Das Werben um die „alten Hasen“ beginnt

23.2.2012, 05:00 Uhr
Das Werben um die „alten Hasen“ beginnt

© bfw

„Der kann nicht mehr richtig, ist häufig krank und nicht flexibel.“ Ist die Rede von sogenannten älteren Mitarbeitern, sind derlei Urteile schnell gefällt. Über längere Zeit seien ältere Mitarbeiter zu einer Problemgruppe gemacht worden, sagt Heinrich Moethe von Indoleo, einem Institut des Nürnberger Berufsförderungswerks (bfw).

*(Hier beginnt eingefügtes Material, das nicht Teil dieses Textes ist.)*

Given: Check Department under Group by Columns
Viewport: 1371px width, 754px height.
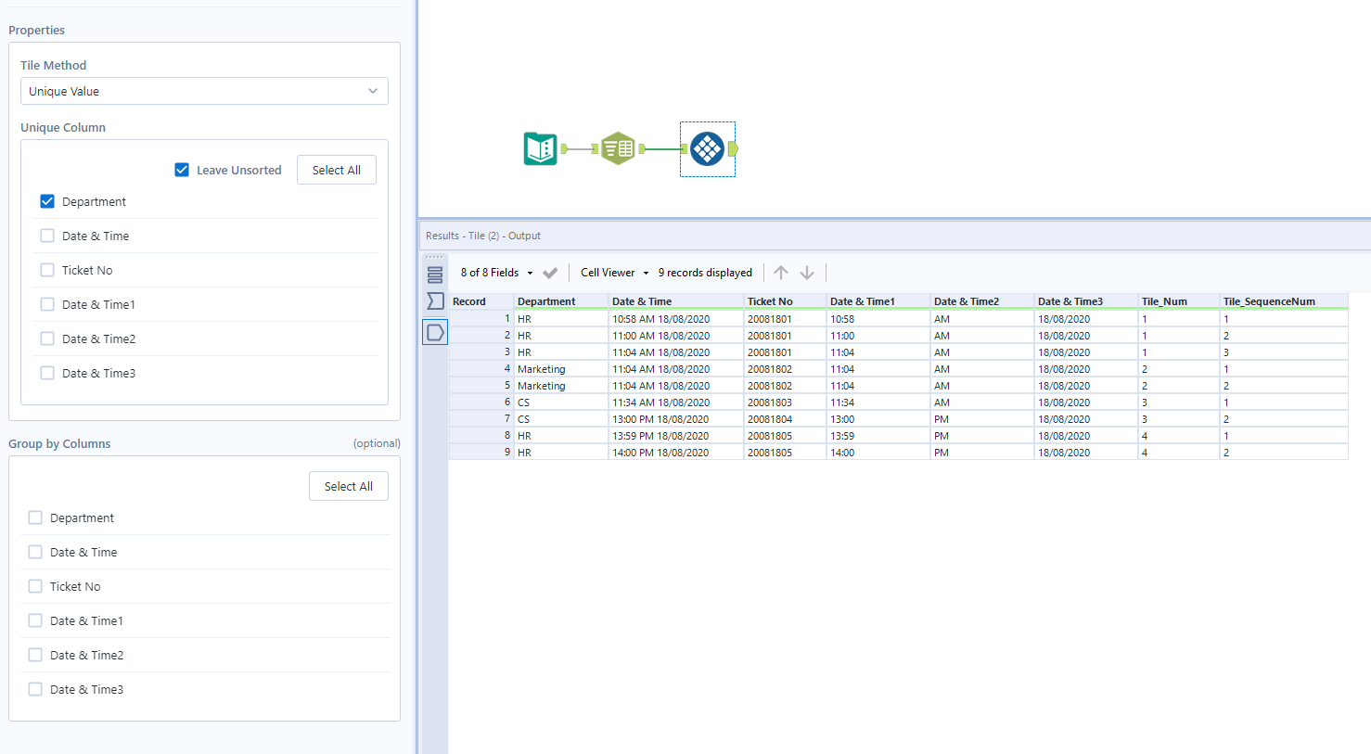Looking at the screenshot, I should (x=35, y=518).
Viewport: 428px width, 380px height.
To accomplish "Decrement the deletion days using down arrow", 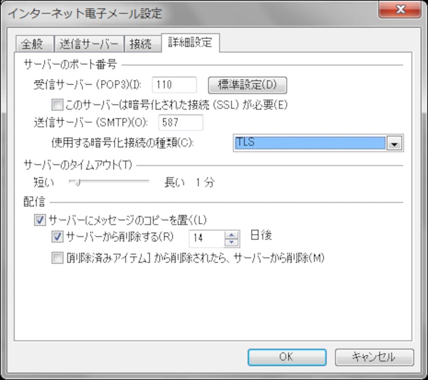I will [x=231, y=242].
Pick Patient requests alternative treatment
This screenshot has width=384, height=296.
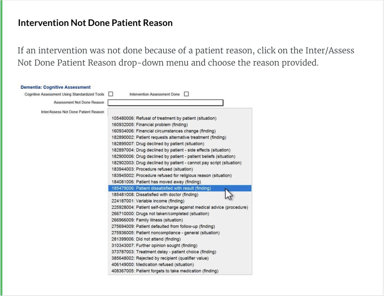169,137
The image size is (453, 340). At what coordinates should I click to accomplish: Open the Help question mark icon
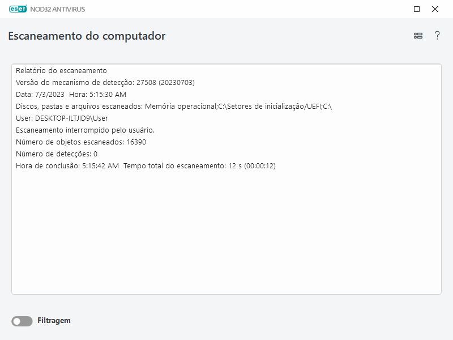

Diese Altlast stamme, so erzählt Hans Engelmann, Personalleiter von Uvex, aus einer Zeit, in der Konzerne ihre Personalpolitik danach ausrichteten, Mitarbeiter ab 55plus „zielgerichtet ausscheiden zu lassen“ und Jüngere gefragt waren. „Dadurch gerieten die Älteren in den Verdacht, sie können wenig und fehlen häufig.“

Noch keine Massenbewegung

Doch in den vergangenen Jahren habe ein Umdenken eingesetzt, erklärt Moethe. „Eine Massenbewegung ist es noch nicht, wird es aber werden.“ Angesichts des demografischen Wandels und des Fachkräftemangels bleibt den Unternehmen kaum eine andere Wahl, als sich auf die „alten Hasen“ zu besinnen, deren Wissen und reiche Erfahrung zu nutzen und an den Nachwuchs weiterzugeben.

Wie ältere Mitarbeiter in den Unternehmen zu einem „Erfolgsfaktor“ werden können und wie man die Kompetenzen der Älteren richtig einschätzt und einsetzt, erörterten nun Vertreter von Firmen, Institutionen und kommunalen Einrichtungen anlässlich eines Workshops zum Thema „Ältere Mitarbeiter — Träger (oft) unbekannter Potenziale“, den die Industrie- und Handelskammer (IHK) Nürnberg für Mittelfranken gemeinsam mit dem Indoleo-Institut veranstaltete.

Dabei sagte Uvex-Personaler Hans Engelmann: „Grundsätzlich geht es darum, die Beschäftigten so lange wie möglich beschäftigungsfähig zu halten.“ 30 Prozent beträgt bei Uvex in Deutschland der Anteil an Mitarbeitern, die älter als 50 Jahre sind. Um die Potenziale älterer Mitarbeiter zu heben, sei es generell wichtig, nicht auf deren Schwächen zu achten, sondern die Stärken zu betonen, so Renate Doeblin, die Geschäftsführerin des IHK-Gremiums Erlangen. Nicht immer seien alle Potenziale bekannt oder kommen zum Einsatz.

Rollen ändern sich

Das Uttenreuther Unternehmen Medav ist unter anderem auf digitale Signalverarbeitung spezialisiert; 50 der 70 Beschäftigten sind Akademiker. Medav-Geschäftsführer Hans-Joachim Kolb weiß: „Die Rollen der Mitarbeiter ändern sich deutlich. Ein Arbeitnehmer kann mit 40 Jahren für eine gewisse Tätigkeit zu alt sein, für eine andere Tätigkeit aber noch jung.“ Soll ein komplexes technisches Produkt verkauft werden, seien die Lebenserfahrung und die Erfahrung mit dem Produkt von Vorteil.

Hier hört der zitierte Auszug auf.